* **Work instructions**: Every record that follows must be given again exactly.

* **Study material**:

□ □ □

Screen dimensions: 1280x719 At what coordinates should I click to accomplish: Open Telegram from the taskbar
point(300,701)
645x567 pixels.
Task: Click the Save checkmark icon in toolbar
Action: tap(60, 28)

□ □ □

* **Response to the exercise**:
Screen dimensions: 1280x719 At what coordinates should I click to accomplish: Open Telegram from the taskbar
point(300,701)
645x567 pixels.
Task: Click the Save checkmark icon in toolbar
Action: tap(60, 28)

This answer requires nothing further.